Lern lesen und schreiben. Ich habe beschrieben dass es genug ist, nicht dass es mindestens soviel sein sollten. 

BTW: Ab 60 l/h ändern sich die Temps so gut wie garnicht, bei 80 L/H hat man absolut nichts zu befürchten. Darf man keine eigene Meinung haben?

Ab 30 L/H sollte der H100 Kreislauf aber funktionieren.


----------



## rumor (5. Januar 2013)

Pumpenleistung ist definiert als Maximaler Differenzdruck (förderhöhe) und maximaler durchfluss. Stellt man beides als Diagramm dar bekommt man eine leistungskurve. Anhand dieser lässt sich ablesen wie sich der durchfluss bei verschiedenen wiederständen ändert.

Wieviel durchfluss benötigt wird um die durch den Wärmetauscher mögliche warmeabgabe zu erreichen oder die gewünschte warmeabgabe zu erreichen sollte ja bei den Radiatoren bekannt sein oder wenigstens recherchierbar.

Nur weil ein Radiator größer ist heist das nicht das er auch einen höheren Wiederstand hat als ein kleinerer.

Aber ich will da jetzt nicht zu tief rein wenn's eigentlich niemand braucht im Endeffekt 

Wenn's doch interessiert kann ich's gerne näher ausführen  sozusagen als Klugscheißer ohne Fachwissen


----------



## Placebo (5. Januar 2013)

*AW: H100 mit größerem Radi ausstatten, wesentliche Leistungsverbesserung?*

Was mir am Meisten Sorgen bereiten würde: sind im Wasser der H100 nicht Schmiermittel für die Pumpe enthalten? Wie will man herausbekommen, was das für eine Zusammensetzung ist?

- **Gezeigte Einträge**
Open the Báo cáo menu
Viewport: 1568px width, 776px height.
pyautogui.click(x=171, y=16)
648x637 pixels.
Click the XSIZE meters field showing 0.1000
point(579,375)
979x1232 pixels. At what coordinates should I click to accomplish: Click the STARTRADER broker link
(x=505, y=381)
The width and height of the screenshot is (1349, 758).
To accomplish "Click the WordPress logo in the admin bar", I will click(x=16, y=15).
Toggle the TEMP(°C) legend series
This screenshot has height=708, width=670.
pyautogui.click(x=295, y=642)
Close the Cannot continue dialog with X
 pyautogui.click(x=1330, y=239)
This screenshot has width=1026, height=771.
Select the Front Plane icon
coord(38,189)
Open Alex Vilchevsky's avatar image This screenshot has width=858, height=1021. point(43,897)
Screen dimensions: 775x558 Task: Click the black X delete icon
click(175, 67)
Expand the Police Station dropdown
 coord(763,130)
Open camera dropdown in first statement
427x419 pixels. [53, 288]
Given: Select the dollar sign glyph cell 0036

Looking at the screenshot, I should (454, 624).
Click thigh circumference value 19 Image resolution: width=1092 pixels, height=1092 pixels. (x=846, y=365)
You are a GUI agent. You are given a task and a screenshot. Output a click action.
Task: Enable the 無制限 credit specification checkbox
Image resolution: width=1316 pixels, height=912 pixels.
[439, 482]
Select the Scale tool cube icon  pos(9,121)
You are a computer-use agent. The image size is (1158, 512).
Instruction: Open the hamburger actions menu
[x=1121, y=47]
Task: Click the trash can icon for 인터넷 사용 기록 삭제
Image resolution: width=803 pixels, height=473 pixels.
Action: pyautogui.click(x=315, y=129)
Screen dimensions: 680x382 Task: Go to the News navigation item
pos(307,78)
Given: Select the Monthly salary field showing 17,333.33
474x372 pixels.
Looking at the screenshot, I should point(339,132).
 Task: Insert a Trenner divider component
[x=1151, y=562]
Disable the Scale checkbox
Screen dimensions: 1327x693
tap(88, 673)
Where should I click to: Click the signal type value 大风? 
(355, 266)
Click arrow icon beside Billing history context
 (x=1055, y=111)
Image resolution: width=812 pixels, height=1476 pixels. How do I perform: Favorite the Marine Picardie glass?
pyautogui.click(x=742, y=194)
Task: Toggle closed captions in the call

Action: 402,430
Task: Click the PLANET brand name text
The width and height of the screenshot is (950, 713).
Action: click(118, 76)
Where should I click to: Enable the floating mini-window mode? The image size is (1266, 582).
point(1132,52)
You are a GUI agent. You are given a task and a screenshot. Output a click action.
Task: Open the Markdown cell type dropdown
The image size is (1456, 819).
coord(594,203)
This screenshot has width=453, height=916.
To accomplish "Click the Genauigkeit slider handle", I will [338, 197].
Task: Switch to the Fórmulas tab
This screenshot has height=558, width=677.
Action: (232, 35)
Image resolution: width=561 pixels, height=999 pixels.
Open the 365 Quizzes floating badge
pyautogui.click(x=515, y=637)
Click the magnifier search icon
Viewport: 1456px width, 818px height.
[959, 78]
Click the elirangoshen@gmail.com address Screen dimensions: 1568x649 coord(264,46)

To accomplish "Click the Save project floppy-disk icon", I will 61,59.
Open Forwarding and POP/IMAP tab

- **Zu bearbeiten**
Setze den Forenauszug zur H100-Wasserkühlung im Anschluss an seinen letzten Satz fort. Das Material steht in keinem Zusammenhang mit dem Forenauszug zur H100-Wasserkühlung.

- **Gelöste Aufgabe**
----------



## Uter (5. Januar 2013)

*AW: H100 mit größerem Radi ausstatten, wesentliche Leistungsverbesserung?*

Zum Durchfluss:
Ein dicker 420er Radiator hat weniger Widerstand als ein dünner 240er. Der Durchfluss ist also nicht das Problem (wenn man nicht extrem lange Schlauchwege verbaut). 



Placebo schrieb:


> Was mir am Meisten Sorgen bereiten würde: sind im Wasser der H100 nicht Schmiermittel für die Pumpe enthalten? Wie will man herausbekommen, was das für eine Zusammensetzung ist?


 Das kann man nicht, aber es wurden schon erfolgreiche Versuche mit Wakü-üblichen Zusätzen unternommen. Frag mal Takei Naodar.


----------



## the.hai (5. Januar 2013)

*AW: H100 mit größerem Radi ausstatten, wesentliche Leistungsverbesserung?*

von diesm Monster rede ich: Coolgate - We seek Power


----------



## Uter (5. Januar 2013)

*AW: H100 mit größerem Radi ausstatten, wesentliche Leistungsverbesserung?*

Das ist mir bewusst. Wenn der Radiator höher ist, dann sinkt der Durchflusswiderstand i.d.R. entsprechend. Die Länge hat den deutlich geringeren Einfluss.


----------



## VJoe2max (5. Januar 2013)

*AW: H100 mit größerem Radi ausstatten, wesentliche Leistungsverbesserung?*



rumor schrieb:


> Wieviel durchfluss benötigt wird um die durch den Wärmetauscher mögliche warmeabgabe zu erreichen oder die gewünschte warmeabgabe zu erreichen sollte ja bei den Radiatoren bekannt sein oder wenigstens recherchierbar.


 
Um die Wärmeabgabe vom Wasser an den Radiator muss man sich die wenigsten Sorgen machen - da reichen auch minimale Durchflüsse . Ein Radiator ist von Natur aus vor allem auf der Luftseite limitiert was den Wärmeübergang angeht (der Grund dafür ist im Wesentlichen die miese Wärmekapazität von Luft). Deshalb skaliert die Kühlleistung eines Radiators auch enorm mit der Lüfterdrehzahl, während sie mit unterschiedlich hohem Wasserdurchfluss in der Regel überhaupt nicht messbar skaliert. Ansonsten hätten die Mini-Pumpchen in den Kompakt-Waküs auch ein kleines Problem. Da das aber nicht relevant ist, reicht es wenn die den Kühler gerade so im turbulenten Bereich halten - mehr ist nicht nötig.


----------



## darote80 (5. Januar 2013)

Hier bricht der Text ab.